Immédiatement après sa rencontre avec le député Christophe Carrère, Dominique Vétoldi téléphona au domicile d’Hugues d’Arborville :
– Bonjour, je souhaite parler à Madame d’Arborville.
– C’est moi-même. 
– Bonjour Madame, je m’appelle Nathan Morin ; actuellement, je mène une étude ethnologique sur la vie des députés à l’Assemblée Nationale. C’est dans ce cadre que j’ai fait la connaissance de Christophe Carrère, député qui a bien connu votre époux. Il m’a appris que votre mari écrivait un journal quotidien, et que ce journal était en sa possession, il m’en a remis un double. Il souhaitait vous remettre l’original, je lui ai proposé de vous l’apporter, ce qui me donnerait l’occasion de faire votre connaissance et enrichirait par conséquent mes recherches sur la vie d’un député. 
Madame d’Arborville resta silencieuse, ce que Vétoldi pouvait comprendre, il lui fallait digérer les propos qu’il venait de tenir. Devant le silence persistant de son interlocutrice, ce fut lui qui reprit la parole :
– J’imagine que la vie n’est pas facile pour vous depuis la disparition soudaine de votre époux d’autant plus que vous avez des enfants. 
Cette fois, sa remarque provoqua une réponse immédiate :
– Oui et non, nous n’étions que rarement ensemble, mon mari passait l’essentiel de sa semaine à l’Assemblée surtout depuis qu’il avait abandonné la mairie. Quant aux enfants, ils étaient habitués à l’absence de leur père. A vrai dire, je suis très occupée par tous les documents à remplir, peut-être que plus tard, je ressentirais l’absence.
Hum, Dominique Vétoldi ne s’attendait pas du tout à cette réaction, il se serait attendu à trouver une épouse éplorée, et voilà qu’il tombait sur cette femme à la voix énergique qui disait qu’elle n’avait pas le temps d’éprouver de la souffrance après le décès subit de son mari. C’était surprenant et même étrange… et particulièrement intéressant pour son enquête policière… Il faillit lui demander si le jour de la mort de son mari, elle était présente à Paris, mais il se retint, réservant ses questions pour le moment où il la rencontrerait car il avait besoin d'observer ses gestes et les mouvements de son corps en même temps qu’il écouterait ses paroles, là, maintenant, il était coupé des expressions de son interlocutrice et il ne pouvait donc saisir qu’une part de la vérité, aussi dit-il : 
– Est-ce que vous accepteriez de me recevoir ? Je ne vous dérangerais pas longtemps, mais vous rencontrer enrichirait considérablement mon étude. Il me semble que les engagements des élus de la Nation ne peuvent être étudiés en laissant de côté leur vie privée. 

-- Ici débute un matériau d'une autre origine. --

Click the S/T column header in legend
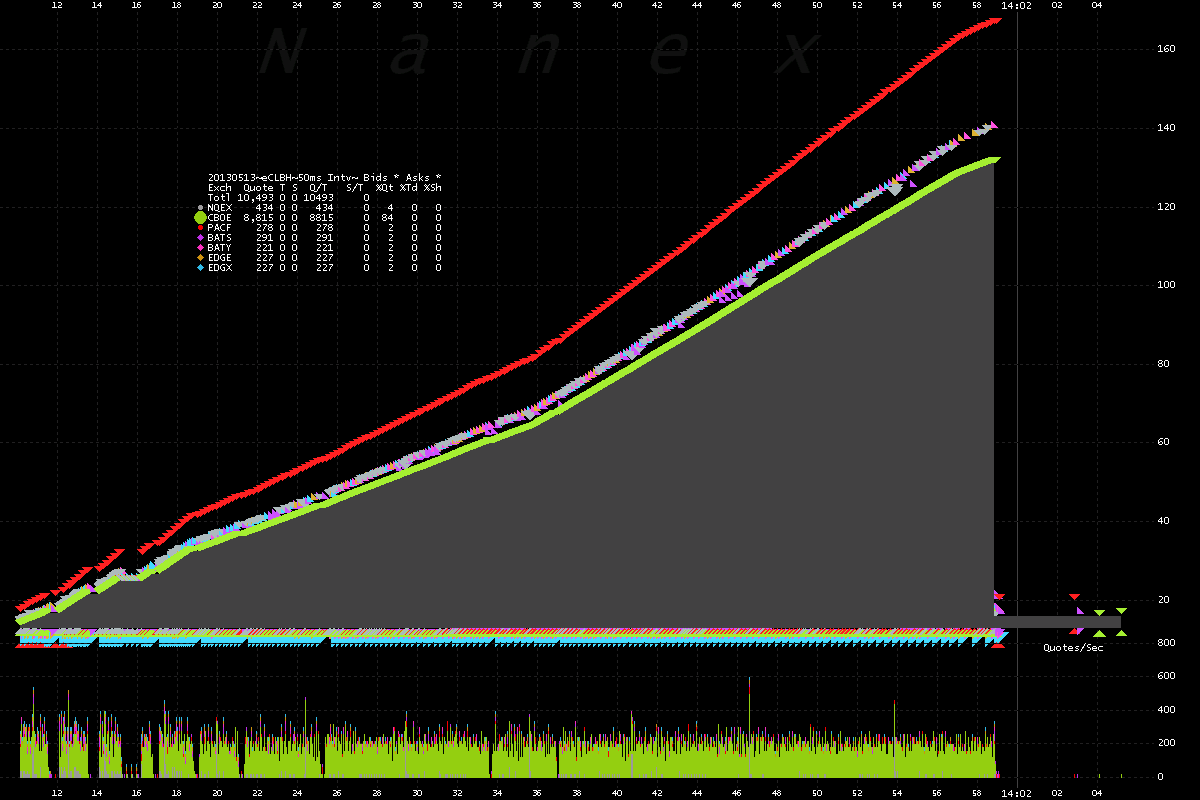 (355, 187)
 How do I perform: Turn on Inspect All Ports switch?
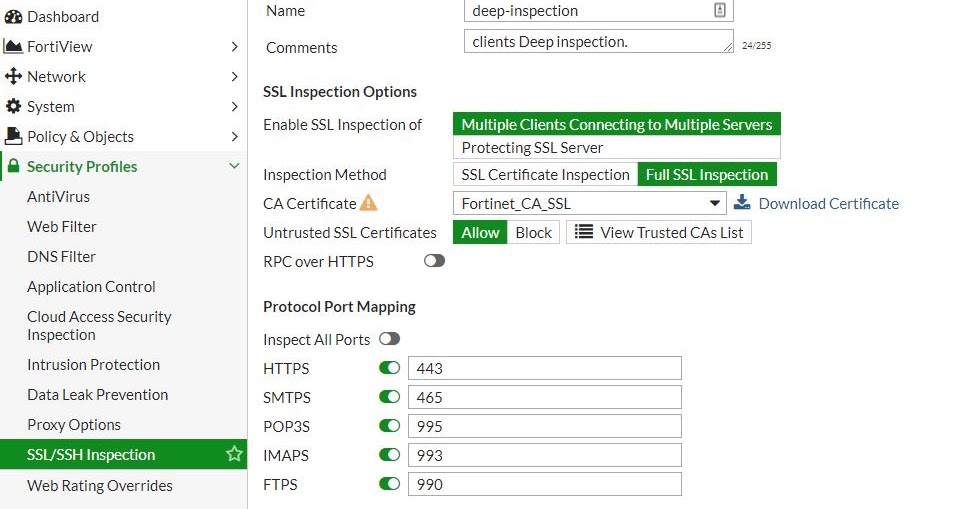point(389,339)
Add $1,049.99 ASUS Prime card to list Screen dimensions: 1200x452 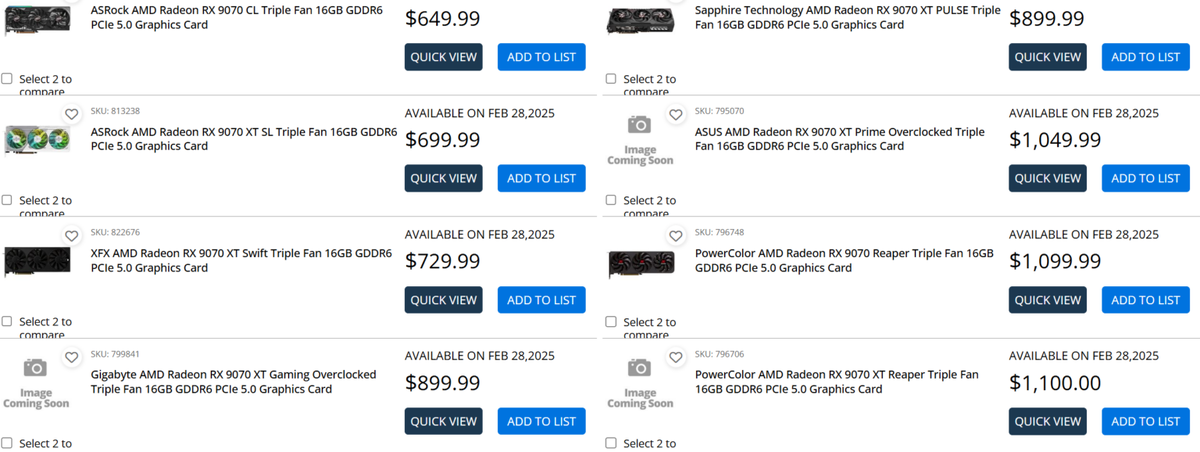point(1145,178)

– Vous savez que le taux de divorce est très élevé parmi les députés ? Et quand ils ne divorcent pas, nombre d’entre eux mènent une double vie, leur femme légitime dans leur circonscription, et une autre à Paris. Je vous rassure tout de suite, ce n’était nullement le cas d’Hugues. Hugues était un gros travailleur, convaincu par ses idées et se battant pour qu'elles se répandent le plus possible. 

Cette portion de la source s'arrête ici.